Pero lo más espectacular venía después. Resulta que, cuando Montoya llega a la villa de ella, en vez de ir a pegarse con el otro, como sería lo previsible, él se queda a una distancia prudencial y desde allá le grita a Anita que le ha roto el corazón. Su ira se torna en declaración abierta de dolor. «¡Me has destrozao el alma!». Y luego se retira de vuelta a la orilla, donde se deja caer en primera línea de agua, como esperando ser pescado por una red que le salve. Pero quien lo alcanza es la presentadora, Sandra Barneda, que lo ha ido persiguiendo recordándole que está rompiendo las reglas. La Barneda juega en este programa también un rol satánico: ella representa la absoluta indiferencia hacia el dolor humano, el desdén por la ley natural y la ley del amor, aparejada con una absoluta devoción por las pequeñas leyes mundanas: el protocolo, la etiqueta, la mascarilla, las multas, etc.

Cuando Anita oye los desesperados gritos de Montoya, reacciona con la altanería con que tantas veces recibimos los reproches. Cuando no nos apetecen (que es casi nunca), o cuando nos han pillado in media res, o cuando queremos convencernos que el otro bien se lo merece. «¿Y tú qué? ¡Sinvergüenza!». Encerrada en la armadura de desdén con la que intentamos enmascarar la vergüenza, Anita se vuelve al interior de la villa, donde la intenta abrazar su amante. Pero en ese momento nace en ella un instintivo rechazo y aparta de sí los brazos que hacía unas horas anhelaba. Dentro de Anita ocurre un evento que los espectadores solo habrán podido ver con el ojo del espíritu. Es la decepción posterior a caer en una tentación.

Cuando estamos tentados, parece como si una legión entera de demonios nos estuviese acompañando, hablándonos al oído sobre ello y empujándonos en su dirección. Pero una vez hemos caído, allí nos abandona la legión entera, dejándonos radicalmente solos con nuestro patético ego, insatisfechos ante los restos de la tentación consumada, que se revela entonces en toda su pequeñez y patetismo. Al final era una cosa vana la que codiciábamos, era un pobre don-nadie al que envidiábamos, o un desahogo carente de significado lo que tanto habíamos deseado. Ay si ese desenlace frío y vacío fuésemos capaces de recordarlo cada vez que las tentaciones comienzan a regresar.

= = =

Objetivos |
1/ Reproduce el pasaje del fragmento que empieza en las palabras "Cuando Anita oye" y termina tras "en una tentación.", cambiando "amante" por "pareja".
2/ ¿Qué pequeñas leyes mundanas nombra el fragmento como objeto de la devoción de la presentadora? Enuméralas todas.

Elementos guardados
= = =

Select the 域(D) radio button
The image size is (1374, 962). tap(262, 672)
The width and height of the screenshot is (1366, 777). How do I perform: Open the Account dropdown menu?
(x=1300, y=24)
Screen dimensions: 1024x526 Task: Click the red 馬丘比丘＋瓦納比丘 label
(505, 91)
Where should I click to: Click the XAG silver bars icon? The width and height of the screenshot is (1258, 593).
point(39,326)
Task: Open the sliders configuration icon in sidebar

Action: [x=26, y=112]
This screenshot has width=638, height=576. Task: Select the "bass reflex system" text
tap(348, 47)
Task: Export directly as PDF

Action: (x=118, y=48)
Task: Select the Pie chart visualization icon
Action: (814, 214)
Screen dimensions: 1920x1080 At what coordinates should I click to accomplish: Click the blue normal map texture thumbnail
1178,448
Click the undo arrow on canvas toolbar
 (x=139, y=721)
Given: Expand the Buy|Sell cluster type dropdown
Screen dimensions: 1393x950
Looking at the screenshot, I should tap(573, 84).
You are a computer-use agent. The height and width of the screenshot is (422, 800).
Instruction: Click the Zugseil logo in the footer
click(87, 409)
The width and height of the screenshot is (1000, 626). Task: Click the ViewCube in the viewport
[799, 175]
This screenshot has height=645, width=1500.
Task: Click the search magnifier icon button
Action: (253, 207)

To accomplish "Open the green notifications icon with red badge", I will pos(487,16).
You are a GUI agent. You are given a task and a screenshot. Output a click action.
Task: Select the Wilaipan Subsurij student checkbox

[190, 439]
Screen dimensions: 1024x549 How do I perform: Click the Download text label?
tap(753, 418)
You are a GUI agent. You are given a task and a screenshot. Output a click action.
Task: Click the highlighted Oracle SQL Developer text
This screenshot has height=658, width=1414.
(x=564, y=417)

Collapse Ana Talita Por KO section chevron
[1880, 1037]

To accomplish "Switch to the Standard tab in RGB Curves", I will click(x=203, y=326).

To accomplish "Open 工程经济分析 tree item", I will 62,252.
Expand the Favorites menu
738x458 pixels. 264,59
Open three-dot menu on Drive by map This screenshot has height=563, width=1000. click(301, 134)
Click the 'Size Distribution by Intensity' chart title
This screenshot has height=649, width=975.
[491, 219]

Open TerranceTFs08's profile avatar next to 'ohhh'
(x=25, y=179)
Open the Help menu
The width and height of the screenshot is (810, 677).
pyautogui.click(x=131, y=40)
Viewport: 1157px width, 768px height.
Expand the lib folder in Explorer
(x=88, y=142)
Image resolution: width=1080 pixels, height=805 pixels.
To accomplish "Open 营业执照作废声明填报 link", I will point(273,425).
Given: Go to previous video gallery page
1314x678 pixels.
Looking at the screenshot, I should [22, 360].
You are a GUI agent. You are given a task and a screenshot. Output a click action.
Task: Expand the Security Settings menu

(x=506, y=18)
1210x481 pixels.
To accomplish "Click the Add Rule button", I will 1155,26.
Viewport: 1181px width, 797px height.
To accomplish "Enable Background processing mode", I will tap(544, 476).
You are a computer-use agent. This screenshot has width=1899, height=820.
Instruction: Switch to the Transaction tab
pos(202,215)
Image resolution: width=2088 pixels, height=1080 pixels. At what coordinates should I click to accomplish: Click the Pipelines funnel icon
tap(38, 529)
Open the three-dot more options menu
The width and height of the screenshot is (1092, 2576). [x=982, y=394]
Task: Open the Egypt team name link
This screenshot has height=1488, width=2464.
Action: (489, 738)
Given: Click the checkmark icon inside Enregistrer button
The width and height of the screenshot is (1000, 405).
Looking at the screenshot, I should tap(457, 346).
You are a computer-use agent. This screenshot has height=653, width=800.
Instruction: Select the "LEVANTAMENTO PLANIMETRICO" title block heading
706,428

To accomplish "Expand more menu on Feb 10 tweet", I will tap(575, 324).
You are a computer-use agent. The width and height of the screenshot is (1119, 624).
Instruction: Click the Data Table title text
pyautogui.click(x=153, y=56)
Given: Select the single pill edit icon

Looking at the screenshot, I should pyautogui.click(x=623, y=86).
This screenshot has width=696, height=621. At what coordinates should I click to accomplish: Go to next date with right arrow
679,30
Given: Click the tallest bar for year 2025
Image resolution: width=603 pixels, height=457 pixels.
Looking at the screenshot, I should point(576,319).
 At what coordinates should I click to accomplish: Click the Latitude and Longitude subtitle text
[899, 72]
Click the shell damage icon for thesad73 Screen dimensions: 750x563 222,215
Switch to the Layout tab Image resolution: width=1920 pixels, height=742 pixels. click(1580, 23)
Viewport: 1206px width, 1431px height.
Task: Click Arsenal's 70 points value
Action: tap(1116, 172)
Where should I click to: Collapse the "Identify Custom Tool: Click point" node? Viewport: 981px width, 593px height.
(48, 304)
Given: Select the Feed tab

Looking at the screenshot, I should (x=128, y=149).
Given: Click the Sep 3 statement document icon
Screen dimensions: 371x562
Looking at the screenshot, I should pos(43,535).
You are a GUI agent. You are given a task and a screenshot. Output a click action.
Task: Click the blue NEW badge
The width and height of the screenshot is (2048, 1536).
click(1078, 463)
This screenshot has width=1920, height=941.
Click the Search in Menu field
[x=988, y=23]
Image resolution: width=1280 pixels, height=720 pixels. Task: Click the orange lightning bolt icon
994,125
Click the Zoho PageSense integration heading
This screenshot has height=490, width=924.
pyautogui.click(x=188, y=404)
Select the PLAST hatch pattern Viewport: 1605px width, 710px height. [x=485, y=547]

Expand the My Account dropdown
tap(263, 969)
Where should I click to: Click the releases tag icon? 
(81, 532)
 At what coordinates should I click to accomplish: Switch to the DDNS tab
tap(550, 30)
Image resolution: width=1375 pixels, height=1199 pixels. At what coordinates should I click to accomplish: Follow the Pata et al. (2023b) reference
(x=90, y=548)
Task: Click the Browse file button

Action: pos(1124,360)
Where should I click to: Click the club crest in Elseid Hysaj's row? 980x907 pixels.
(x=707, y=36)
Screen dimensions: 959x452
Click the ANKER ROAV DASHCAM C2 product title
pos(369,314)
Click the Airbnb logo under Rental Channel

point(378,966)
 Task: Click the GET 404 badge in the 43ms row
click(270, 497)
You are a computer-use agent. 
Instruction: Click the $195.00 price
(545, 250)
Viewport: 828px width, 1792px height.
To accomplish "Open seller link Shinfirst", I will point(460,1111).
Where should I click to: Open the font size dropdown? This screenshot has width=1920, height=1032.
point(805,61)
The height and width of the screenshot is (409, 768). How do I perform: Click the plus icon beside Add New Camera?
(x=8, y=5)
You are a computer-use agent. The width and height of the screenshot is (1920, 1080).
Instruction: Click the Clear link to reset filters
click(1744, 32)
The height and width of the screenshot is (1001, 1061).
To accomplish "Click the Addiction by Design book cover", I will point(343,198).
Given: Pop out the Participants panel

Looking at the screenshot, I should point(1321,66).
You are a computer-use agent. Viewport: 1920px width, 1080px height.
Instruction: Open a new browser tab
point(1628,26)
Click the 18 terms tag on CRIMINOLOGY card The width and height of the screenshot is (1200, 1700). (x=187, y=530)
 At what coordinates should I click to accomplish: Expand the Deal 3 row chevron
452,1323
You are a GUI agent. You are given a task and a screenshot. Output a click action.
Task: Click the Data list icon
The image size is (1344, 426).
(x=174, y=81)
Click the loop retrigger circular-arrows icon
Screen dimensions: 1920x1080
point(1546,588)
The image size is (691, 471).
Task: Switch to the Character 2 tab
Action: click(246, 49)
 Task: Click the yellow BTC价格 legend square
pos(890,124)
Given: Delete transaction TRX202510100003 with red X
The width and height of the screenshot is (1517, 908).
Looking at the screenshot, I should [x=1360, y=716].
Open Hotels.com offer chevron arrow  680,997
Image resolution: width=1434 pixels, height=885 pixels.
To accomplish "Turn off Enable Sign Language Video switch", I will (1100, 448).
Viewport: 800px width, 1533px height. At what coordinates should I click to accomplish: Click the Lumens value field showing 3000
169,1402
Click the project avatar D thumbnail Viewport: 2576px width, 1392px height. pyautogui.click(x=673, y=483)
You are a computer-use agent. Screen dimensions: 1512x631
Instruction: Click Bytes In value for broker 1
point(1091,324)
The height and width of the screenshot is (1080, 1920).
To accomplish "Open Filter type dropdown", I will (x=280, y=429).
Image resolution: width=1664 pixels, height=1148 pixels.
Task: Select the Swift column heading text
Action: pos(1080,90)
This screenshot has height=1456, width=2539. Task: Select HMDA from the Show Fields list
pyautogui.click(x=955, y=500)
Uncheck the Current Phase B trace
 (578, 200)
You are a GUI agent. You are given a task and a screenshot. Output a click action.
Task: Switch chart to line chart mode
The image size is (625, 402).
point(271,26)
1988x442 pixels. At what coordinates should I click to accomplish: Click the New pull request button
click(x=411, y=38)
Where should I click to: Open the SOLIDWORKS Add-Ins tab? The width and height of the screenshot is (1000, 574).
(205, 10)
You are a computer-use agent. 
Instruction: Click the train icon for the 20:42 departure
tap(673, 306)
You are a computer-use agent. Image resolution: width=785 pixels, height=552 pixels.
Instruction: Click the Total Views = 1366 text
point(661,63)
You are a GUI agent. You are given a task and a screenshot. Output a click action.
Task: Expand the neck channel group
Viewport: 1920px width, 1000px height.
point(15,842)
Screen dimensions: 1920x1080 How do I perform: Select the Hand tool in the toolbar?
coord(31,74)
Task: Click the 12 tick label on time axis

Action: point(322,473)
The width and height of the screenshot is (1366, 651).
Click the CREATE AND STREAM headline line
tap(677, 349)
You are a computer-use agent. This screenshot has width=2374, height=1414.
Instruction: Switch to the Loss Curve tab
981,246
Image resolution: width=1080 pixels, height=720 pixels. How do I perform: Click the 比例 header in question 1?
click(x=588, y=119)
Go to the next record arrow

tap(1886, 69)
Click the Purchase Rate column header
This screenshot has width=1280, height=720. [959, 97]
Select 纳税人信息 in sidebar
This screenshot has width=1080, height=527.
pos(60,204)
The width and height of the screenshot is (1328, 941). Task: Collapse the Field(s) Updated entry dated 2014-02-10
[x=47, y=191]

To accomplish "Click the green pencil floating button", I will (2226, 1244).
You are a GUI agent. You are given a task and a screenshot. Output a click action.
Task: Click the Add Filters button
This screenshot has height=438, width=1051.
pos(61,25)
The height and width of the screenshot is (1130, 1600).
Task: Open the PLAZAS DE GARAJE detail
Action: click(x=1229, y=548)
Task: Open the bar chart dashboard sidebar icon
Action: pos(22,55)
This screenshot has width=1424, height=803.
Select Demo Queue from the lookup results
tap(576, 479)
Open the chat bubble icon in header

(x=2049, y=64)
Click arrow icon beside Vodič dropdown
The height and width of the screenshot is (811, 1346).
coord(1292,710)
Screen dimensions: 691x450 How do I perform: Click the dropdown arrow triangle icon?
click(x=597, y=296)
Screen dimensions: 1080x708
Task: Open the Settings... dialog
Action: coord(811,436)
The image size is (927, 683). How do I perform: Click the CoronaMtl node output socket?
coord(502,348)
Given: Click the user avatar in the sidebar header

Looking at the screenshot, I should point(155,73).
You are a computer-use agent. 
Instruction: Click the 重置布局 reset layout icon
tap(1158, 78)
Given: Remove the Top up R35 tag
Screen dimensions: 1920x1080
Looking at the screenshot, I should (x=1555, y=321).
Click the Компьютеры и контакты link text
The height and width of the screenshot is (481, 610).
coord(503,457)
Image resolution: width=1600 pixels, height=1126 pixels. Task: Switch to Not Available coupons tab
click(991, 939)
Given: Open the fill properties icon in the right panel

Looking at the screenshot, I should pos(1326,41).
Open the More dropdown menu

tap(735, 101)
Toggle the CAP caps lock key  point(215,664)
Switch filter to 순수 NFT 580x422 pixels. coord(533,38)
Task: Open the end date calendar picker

= = =

Respuestas por tarea |
1/
Cuando Anita oye los desesperados gritos de Montoya, reacciona con la altanería con que tantas veces recibimos los reproches. Cuando no nos apetecen (que es casi nunca), o cuando nos han pillado in media res, o cuando queremos convencernos que el otro bien se lo merece. «¿Y tú qué? ¡Sinvergüenza!». Encerrada en la armadura de desdén con la que intentamos enmascarar la vergüenza, Anita se vuelve al interior de la villa, donde la intenta abrazar su pareja. Pero en ese momento nace en ella un instintivo rechazo y aparta de sí los brazos que hacía unas horas anhelaba. Dentro de Anita ocurre un evento que los espectadores solo habrán podido ver con el ojo del espíritu. Es la decepción posterior a caer en una tentación.

2/ El protocolo, la etiqueta, la mascarilla y las multas.